Anonymous Substack accuses Delve of fabricating SOC 2 and HIPAA compliance audits
Mar 20, 2026
Key Points
- An anonymous Substack post accuses Delve, a compliance automation startup, of fabricating SOC 2 and HIPAA audit certifications to create plausible deniability for clients.
- Delve's claimed three-week audit turnaround contradicts legitimate SOC 2 timelines, raising suspicion that the company prioritized speed over the rigor required for valid security certifications.
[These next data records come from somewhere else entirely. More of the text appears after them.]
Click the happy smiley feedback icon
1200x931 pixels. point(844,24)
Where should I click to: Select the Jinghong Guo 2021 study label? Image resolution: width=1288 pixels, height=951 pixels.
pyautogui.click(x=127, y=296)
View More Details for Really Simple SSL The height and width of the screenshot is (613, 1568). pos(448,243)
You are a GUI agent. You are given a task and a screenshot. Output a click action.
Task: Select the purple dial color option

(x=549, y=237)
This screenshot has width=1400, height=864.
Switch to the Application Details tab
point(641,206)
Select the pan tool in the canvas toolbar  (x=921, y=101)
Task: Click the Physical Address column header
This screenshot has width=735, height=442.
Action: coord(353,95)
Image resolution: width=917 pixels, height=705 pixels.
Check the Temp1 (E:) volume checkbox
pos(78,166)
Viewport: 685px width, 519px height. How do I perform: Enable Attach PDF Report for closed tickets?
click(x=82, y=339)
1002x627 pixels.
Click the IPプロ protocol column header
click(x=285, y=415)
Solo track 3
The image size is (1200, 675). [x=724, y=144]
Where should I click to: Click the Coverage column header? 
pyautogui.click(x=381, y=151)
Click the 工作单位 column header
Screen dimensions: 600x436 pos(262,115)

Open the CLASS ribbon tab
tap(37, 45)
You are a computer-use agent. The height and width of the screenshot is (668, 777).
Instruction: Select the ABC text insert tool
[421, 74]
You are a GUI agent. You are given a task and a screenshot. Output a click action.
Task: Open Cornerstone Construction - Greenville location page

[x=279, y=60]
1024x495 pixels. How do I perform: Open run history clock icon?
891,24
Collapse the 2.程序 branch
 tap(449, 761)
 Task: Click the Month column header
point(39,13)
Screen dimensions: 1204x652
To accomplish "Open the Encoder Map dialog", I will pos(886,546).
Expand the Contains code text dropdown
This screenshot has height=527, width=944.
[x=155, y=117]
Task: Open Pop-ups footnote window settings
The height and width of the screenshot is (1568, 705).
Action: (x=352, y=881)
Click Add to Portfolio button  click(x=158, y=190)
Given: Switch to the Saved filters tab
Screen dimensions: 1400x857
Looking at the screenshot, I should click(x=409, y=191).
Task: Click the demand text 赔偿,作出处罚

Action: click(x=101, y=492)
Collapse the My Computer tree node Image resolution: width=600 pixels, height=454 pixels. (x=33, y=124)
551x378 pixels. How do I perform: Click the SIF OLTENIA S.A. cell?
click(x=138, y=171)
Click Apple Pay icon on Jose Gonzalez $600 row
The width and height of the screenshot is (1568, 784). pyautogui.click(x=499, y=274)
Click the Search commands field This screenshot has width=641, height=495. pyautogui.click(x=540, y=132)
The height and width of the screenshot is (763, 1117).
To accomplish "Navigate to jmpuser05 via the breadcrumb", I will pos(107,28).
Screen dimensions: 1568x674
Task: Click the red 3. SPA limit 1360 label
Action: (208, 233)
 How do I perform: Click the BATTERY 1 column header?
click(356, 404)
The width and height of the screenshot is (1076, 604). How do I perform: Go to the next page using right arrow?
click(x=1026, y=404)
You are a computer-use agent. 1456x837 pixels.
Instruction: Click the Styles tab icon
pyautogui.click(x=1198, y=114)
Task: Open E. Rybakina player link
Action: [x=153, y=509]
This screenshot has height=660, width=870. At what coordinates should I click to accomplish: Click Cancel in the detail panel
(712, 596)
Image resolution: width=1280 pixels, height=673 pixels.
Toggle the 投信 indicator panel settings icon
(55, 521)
- CEO posts about engineers pulling all-nighters and shipping code at 3 a.m. undermine credibility that a compliance firm would maintain the operational discipline needed for genuine audits.
Summary
An anonymous Substack post accuses Delve, a compliance automation startup, of fabricating SOC 2 and HIPAA audit certifications. The New York Times' Erin Griffith reported the accusation that Delve built "a machine designed to make clients complicit without their knowledge to manufacture plausible deniability while producing exactly the opposite."
Delve's founders appeared on Forbes' 30 Under 30 list, which has drawn broader scrutiny for its scale. The list now includes roughly 1,830 honorees annually, a significant expansion from its original 30-person format.
The fraud allegation centers on speed. Austin Pethersmith says he felt "FOMO reading about Delve customers getting it done in three weeks" while he was going through the standard SOC 2 audit process with Vanta. If the claims are true, that FOMO disappears.
Operational red flags emerged from company communications. The CEO posted in April about founding engineers on their "third all nighter," with the team "never stopped shipping." A compliance company shipping code at 3 a.m. raises questions about whether the company was prioritizing speed over the rigor required for legitimate security audits.
No formal investigation or enforcement action has been reported. The accusation remains unresolved.